У нас даже есть предложения из соседних городов
– А почему вы выбрали именно эту вещь? – спросил Клаус
– Честно говоря, нам ее спустили сверху. Мы выбирали между «Золотом Рейна» и «Богами». Другие оперы «Кольца» уже были распределены. А вы,
Клаус, не играли в годы учебы?
– Увы. Из меня никудышный актер. Я даже стихотворение не могу прочитать красиво
– Ну вот я и пришла, – сказала Эрна, когда они остановились возле ее подъезда.
– Действительно, совсем рядом
Он замолчал, и по всему было видно, даже не собирался продолжать, предоставив ей последнее слово. Она удивлённо посмотрела на оберфенриха
«И это все?» – невольно сказал ее взгляд.
– Желаю вам всего доброго, – проговорила она.
– И я вам
– Прощайте.
– Прощайте.
Эрна смущенно улыбнулась и вошла в подъезд. «Он наверняка заметил мою растерянность, – думала она, поднимаясь по лестнице. – Какая же я
дура! Театральный поклонник проводил до дома, а я уже размечталась. Но он тоже хорош – „Называйте меня Клаус. Вы мне понравились. К
сожалению, там не было цветов. Ля-ля-ля..“ Тьфу, как все глупо вышло!»
Через три дня они снова выступали – на этот раз в парке Фрауенклиники на углу Гете– и Зендлингерштрассе. Здесь Эрна, уже почти забывшая
оберфенриха с литературным образованием, снова вспомнила о нем. Подойдет ли к ней кто-нибудь на этот раз? К ней одной. Теперь до ее дома
нужно идти через весь центр города, а это не меньше часа, почему-то подумала она.

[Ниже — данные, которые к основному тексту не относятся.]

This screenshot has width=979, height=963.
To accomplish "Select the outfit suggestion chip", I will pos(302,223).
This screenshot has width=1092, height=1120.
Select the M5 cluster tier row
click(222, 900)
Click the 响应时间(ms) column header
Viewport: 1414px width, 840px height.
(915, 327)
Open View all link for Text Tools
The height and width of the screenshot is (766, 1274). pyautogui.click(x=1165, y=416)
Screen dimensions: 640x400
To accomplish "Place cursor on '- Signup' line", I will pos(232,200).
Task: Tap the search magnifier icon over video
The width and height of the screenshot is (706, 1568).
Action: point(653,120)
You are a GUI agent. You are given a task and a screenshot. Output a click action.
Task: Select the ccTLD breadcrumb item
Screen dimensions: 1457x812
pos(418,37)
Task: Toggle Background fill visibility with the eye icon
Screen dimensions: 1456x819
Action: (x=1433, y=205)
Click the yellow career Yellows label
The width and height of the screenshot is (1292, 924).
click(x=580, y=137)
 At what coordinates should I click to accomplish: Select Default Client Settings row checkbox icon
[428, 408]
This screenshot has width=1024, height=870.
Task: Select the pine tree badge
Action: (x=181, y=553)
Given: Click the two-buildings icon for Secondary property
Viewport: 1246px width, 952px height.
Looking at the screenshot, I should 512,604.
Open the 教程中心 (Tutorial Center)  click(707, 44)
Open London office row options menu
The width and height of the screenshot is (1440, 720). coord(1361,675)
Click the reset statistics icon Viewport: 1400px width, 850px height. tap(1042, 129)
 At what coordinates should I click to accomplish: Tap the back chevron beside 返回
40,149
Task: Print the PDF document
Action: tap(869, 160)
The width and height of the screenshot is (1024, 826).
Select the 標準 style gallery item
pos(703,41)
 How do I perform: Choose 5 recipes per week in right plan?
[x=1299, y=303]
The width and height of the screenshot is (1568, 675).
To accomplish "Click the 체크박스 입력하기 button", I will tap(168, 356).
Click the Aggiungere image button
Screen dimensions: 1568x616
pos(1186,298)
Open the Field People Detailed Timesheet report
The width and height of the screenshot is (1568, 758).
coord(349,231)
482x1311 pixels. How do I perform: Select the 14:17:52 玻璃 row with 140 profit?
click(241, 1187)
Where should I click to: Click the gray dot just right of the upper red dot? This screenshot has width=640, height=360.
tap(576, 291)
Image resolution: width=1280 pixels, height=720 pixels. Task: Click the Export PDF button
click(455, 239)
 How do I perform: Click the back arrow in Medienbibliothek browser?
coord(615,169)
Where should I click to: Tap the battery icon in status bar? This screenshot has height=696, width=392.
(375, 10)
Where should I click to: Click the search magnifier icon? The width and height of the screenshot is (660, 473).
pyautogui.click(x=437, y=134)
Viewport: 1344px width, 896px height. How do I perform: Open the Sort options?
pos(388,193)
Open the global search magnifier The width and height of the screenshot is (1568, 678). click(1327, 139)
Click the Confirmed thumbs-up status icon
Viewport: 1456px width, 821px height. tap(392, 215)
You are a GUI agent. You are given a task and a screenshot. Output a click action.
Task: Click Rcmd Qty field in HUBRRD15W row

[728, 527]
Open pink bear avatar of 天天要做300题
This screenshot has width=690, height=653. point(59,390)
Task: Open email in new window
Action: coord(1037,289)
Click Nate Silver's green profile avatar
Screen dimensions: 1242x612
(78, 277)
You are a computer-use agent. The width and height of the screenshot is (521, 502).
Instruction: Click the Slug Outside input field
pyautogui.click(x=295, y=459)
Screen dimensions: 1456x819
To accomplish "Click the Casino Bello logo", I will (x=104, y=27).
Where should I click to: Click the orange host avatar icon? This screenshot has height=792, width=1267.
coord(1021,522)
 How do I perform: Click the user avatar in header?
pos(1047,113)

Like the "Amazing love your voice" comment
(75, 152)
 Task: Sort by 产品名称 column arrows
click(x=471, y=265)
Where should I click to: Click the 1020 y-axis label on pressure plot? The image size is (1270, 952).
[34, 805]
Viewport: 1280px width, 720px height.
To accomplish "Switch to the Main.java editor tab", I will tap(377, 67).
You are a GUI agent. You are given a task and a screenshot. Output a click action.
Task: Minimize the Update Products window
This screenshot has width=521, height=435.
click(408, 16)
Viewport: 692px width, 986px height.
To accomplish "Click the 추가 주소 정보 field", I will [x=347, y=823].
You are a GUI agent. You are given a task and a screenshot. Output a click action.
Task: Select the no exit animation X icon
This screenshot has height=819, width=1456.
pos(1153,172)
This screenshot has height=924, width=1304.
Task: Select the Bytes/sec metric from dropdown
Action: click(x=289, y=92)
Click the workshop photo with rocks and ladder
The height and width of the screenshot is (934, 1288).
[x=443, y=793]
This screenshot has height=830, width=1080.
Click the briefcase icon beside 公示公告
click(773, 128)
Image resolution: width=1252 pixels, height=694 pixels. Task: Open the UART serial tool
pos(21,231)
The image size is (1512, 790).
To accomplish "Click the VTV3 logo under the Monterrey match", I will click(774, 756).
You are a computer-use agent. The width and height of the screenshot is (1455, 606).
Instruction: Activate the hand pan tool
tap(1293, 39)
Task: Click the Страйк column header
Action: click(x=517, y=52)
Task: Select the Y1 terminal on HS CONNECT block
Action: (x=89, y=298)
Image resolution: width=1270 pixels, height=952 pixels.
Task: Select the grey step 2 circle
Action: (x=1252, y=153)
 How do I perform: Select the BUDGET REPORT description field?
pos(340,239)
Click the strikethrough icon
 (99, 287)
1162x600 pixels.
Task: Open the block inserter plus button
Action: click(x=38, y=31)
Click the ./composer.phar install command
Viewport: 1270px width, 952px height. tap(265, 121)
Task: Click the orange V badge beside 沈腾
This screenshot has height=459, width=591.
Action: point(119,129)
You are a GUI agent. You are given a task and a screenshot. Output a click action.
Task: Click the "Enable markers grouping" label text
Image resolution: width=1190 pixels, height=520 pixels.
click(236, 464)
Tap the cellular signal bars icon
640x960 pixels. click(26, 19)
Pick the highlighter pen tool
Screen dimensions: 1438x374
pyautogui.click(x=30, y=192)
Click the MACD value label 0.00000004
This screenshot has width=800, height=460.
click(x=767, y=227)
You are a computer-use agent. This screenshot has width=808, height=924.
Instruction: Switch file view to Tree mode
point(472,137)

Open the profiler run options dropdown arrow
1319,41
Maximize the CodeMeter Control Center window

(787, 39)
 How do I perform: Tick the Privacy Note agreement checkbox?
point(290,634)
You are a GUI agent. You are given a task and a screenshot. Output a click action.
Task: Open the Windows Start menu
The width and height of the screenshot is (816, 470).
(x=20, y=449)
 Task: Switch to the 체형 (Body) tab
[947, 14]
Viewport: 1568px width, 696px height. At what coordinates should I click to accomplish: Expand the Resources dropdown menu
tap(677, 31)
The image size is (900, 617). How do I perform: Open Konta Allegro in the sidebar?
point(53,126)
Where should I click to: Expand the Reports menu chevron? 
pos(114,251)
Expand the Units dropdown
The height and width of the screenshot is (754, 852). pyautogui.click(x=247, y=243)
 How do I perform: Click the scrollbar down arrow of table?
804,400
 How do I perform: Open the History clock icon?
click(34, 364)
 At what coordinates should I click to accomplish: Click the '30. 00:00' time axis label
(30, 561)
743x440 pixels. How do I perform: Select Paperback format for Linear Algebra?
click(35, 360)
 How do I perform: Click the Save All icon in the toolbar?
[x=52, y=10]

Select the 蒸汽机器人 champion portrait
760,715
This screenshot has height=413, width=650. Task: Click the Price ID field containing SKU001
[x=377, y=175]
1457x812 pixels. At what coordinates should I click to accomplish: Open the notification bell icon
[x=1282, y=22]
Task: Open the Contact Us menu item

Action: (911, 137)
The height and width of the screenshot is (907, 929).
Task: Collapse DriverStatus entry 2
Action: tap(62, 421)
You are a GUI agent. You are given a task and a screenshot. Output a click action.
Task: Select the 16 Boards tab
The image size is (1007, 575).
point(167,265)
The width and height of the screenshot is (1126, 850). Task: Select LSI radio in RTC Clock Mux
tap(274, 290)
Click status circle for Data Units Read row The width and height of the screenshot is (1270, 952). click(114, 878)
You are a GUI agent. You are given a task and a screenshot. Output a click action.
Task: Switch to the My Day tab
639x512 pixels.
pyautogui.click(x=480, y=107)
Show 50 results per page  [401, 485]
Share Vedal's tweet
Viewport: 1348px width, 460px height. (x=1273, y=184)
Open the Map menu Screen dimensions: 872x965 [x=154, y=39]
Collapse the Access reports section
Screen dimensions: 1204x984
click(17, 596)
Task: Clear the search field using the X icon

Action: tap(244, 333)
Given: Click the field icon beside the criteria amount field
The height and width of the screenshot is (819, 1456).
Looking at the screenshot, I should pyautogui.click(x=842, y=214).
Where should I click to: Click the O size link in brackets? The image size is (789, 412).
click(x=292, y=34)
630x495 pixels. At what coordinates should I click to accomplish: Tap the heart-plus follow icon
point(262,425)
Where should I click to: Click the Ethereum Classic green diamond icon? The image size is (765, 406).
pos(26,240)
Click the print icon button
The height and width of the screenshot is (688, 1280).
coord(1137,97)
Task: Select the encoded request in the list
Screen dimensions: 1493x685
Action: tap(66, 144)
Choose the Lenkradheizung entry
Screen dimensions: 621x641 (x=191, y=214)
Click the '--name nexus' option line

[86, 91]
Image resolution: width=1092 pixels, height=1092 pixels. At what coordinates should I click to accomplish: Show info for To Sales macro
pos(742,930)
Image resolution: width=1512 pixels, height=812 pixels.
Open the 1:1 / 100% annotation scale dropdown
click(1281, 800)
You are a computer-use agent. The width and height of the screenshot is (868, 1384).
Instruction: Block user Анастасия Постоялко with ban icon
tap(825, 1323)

И снова она была великолепна. Но теперь в голосе и жестах ее Гутрун появились новые черты. Она стала воинственней и непреклонней. А в ее
скорби по убитому супругу слышались нотки зарождающейся жажды мщения. Пауль Шмельхер с удивлением смотрел на свою актрису из-за кулис и
признавался самому себе, что ему нечего возразить.
Сразу после спектакля, когда музыканты укладывали инструменты в футляры и заносили их в предоставленный городской администрацией автобус, а
актеры приводили себя в порядок, к Эрне подошел Клаус.
Она вздрогнула, меньше всего ожидая увидеть именно его. Он был в несколько мешковатом штатском костюме и кепке какого-то французского
фасона. В руках он держал небольшой, но очень красивый букет цветов, который протянул ей тут же при всех.
– Вы намерены посетить все наши выступления? – спросила Эрна, когда они выходили на Зендлингерштрассе.
– Как получится, милая Кримхильда. Ведь сегодня вы были более Кримхильдой, нежели Гутрун?
– Я отреагировала на вашу критику, господин ученый филолог. – Эрна решила вести себя легко и непринужденно и, главное, ни о чем не
загадывать наперед. – А вы? Почему вы сегодня не в морской форме? Она вам так идет.
– Именно потому, что хочу почувствовать себя оставшиеся несколько дней ученым филологом, не козырять встречным офицерам и ходить, не
вынимая рук из карманов.
– А что потом? Через эти несколько дней? Какие у вас планы?
– Планы? – Он посмотрел на нее, как бы умиляясь наивности прозвучавшего вопроса. – Это у вас, Эрна, могут быть планы, а у меня приказ
явиться на корабль тридцатого сентября. После этого все планы, касающиеся моей персоны, будут составляться где угодно, только не в этой
голове, – он прикоснулся пальцем к своему виску.